Good question! We haven't tried that precise experiment, but have tried something quite similar. Specifically, we've got some preliminary results from a prune-and-grow strategy (holding sparsity fixed, pruning smallest-magnitude weights, enabling non-sparse weights) that does much better than a fixed sparsity strategy.

I'm not quite sure how to interpret these results in terms of the lottery ticket hypothesis though. What evidence would you find useful to test it?

That's cool, looking forward to seeing more detail. I think these results don't seem that related to the LTH (if I understand your explanation correctly), as LTH involves finding sparse subnetworks in dense ones. Possibly it only actually holds in model with many more parameters, I haven't seen it investigated in models that aren't overparametrised in a classical sense.

I think if iterative magnitude pruning (IMP) on these problems produced much sparse subnetworks that also maintained the monosemanticity levels, then that would suggest that sparsity doesn't penalise monosemanticity (or polysemanticity) in this toy model, and also (much more speculatively) that the sparse well-performing subnetworks that IMP finds in other networks possibly also maintain their levels of poly/mono-semanticity.
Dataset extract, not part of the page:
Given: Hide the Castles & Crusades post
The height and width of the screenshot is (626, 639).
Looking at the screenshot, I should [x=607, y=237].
If we also think these networks are favoured towards poly or mono, then that hints at how the overall learning process if favoured towards poly or mono.
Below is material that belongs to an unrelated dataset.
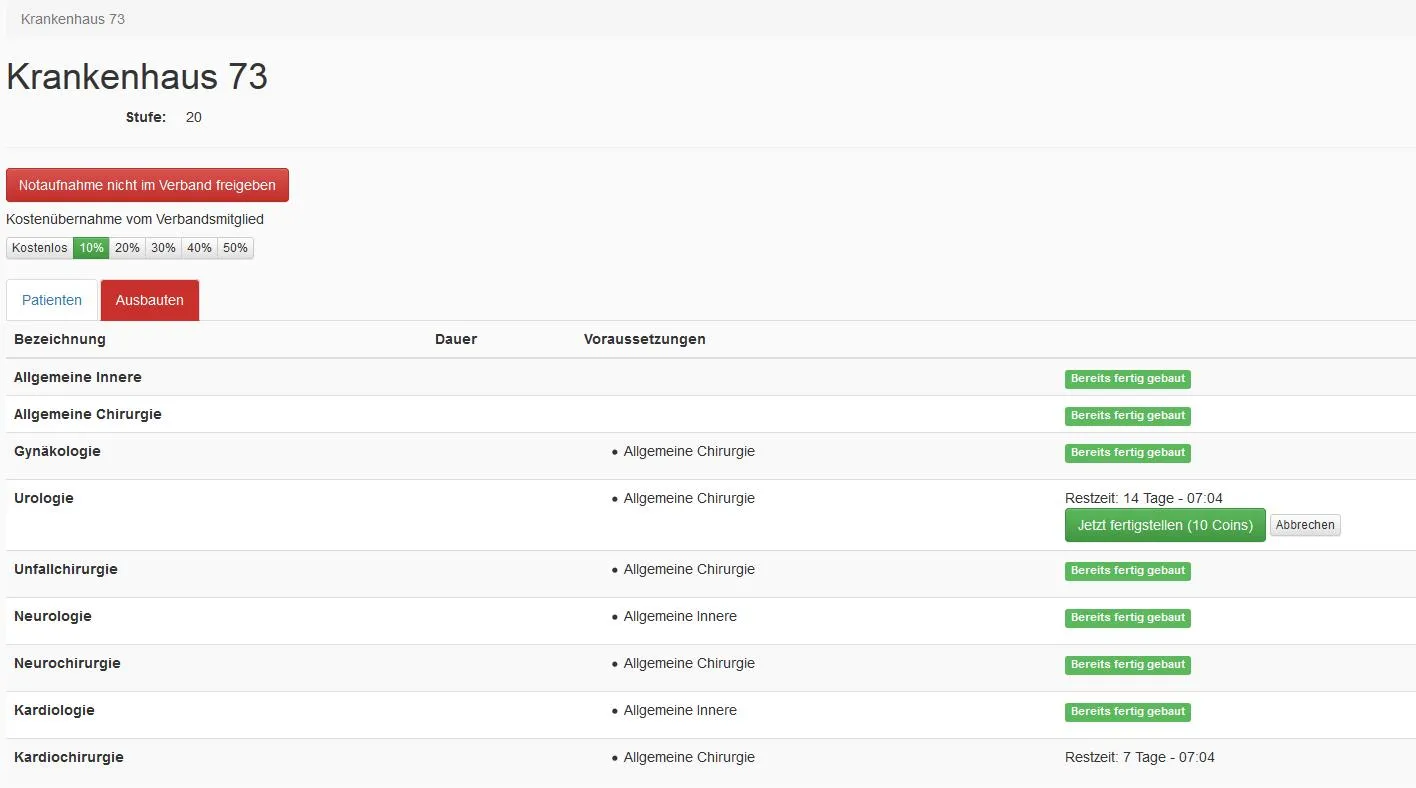The width and height of the screenshot is (1416, 788).
Task: Set Kostenübernahme to 30%
Action: pos(163,248)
comment by [deleted] · 2023-10-24T19:55:00.376Z · LW(p) · GW(p)

In case you haven't seen it, it looks like there's a separate strain of work somewhat along these lines from Zhi Chen and others, under the name "concept whitening." You may already be aware of it, but I thought I'd pass it along in case not.

[Concept Whitening for Interpretable Image Recognition](https://arxiv.org/pdf/2002.01650.pdf)
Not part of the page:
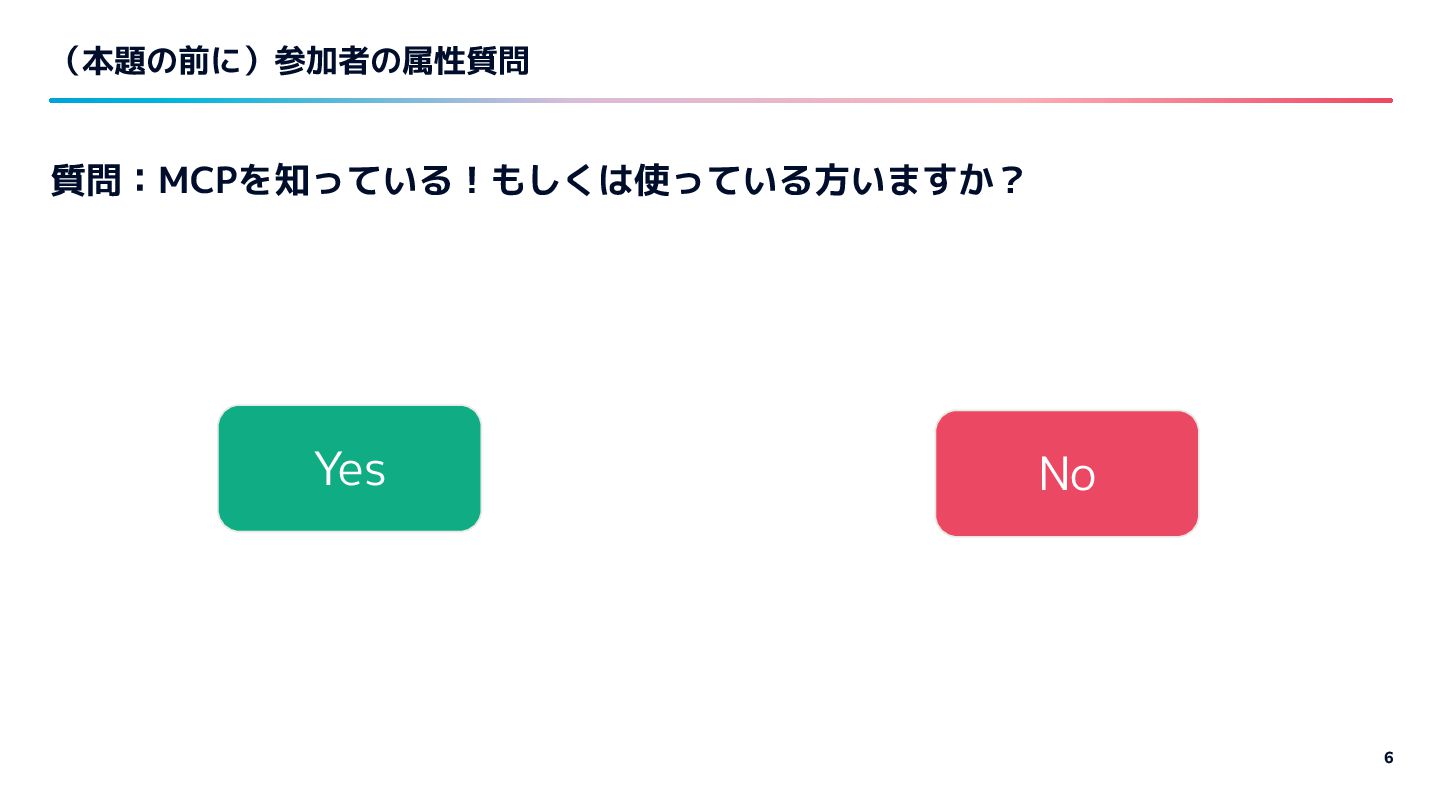Viewport: 1440px width, 810px height.
Task: Click the colon after 質問
Action: 140,182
comment by samshap · 2022-11-19T22:55:10.531Z · LW(p) · GW(p)

Great stuff!

Do you have results with noisy inputs?

The negative bias lines up well with previous sparse coding implementations: https://scholar.google.com/citations?view_op=view_citation&hl=en&user=JHuo2D0AAAAJ&citation_for_view=JHuo2D0AAAAJ:u-x6o8ySG0sC

Note that in that research, the negative bias has a couple of meanings/implications:

  • It should correspond to the noise level in your input channel.
  • Higher negative biases directly contribute to the sparsity/monosemanticty of the network.

Along those lines, you might be able to further improve monosemanticity by using the lasso loss function.

Replies from: adam-jermyn
comment by Adam Jermyn (adam-jermyn) · 2022-11-21T20:14:59.555Z · LW(p) · GW(p)

Do you have results with noisy inputs?

Nope! Do you have predictions for what noise might do here?

The negative bias lines up well with previous sparse coding implementations: https://scholar.google.com/citations?view_op=view_citation&hl=en&user=JHuo2D0AAAAJ&citation_for_view=JHuo2D0AAAAJ:u-x6o8ySG0sC

Oooo I'll definitely take a look. This looks very relevant.

Note that in that research, the negative bias has a couple of meanings/implications:

  • It should correspond to the noise level in your input channel.
  • Higher negative biases directly contribute to the sparsity/monosemanticty of the network.

We don't have any noise, but we do think that the bias is serving a de-interference role (because features get packed together in a space that's not big enough to avoid interference).

Along those lines, you might be able to further improve monosemanticity by using the lasso loss function.

Can you say more about why? We know that L1 regularization on the activations (or weights) increases monosemanticity, but why do you think this would happen when done as part of the task loss?

Replies from: samshap
comment by samshap · 2022-11-22T01:35:02.548Z · LW(p) · GW(p)

My weak prediction is that adding low levels of noise would change the polysemantic activations, but not the monosemantic ones.

Adding L1 to the loss allows the network to converge on solutions that are more monosemantic than otherwise, at the cost of some estimation error. Basically, the network is less likely to lean on polysemantic neurons to make up small errors. I think your best bet is to apply the L1 loss on the hidden layer and the output later activations.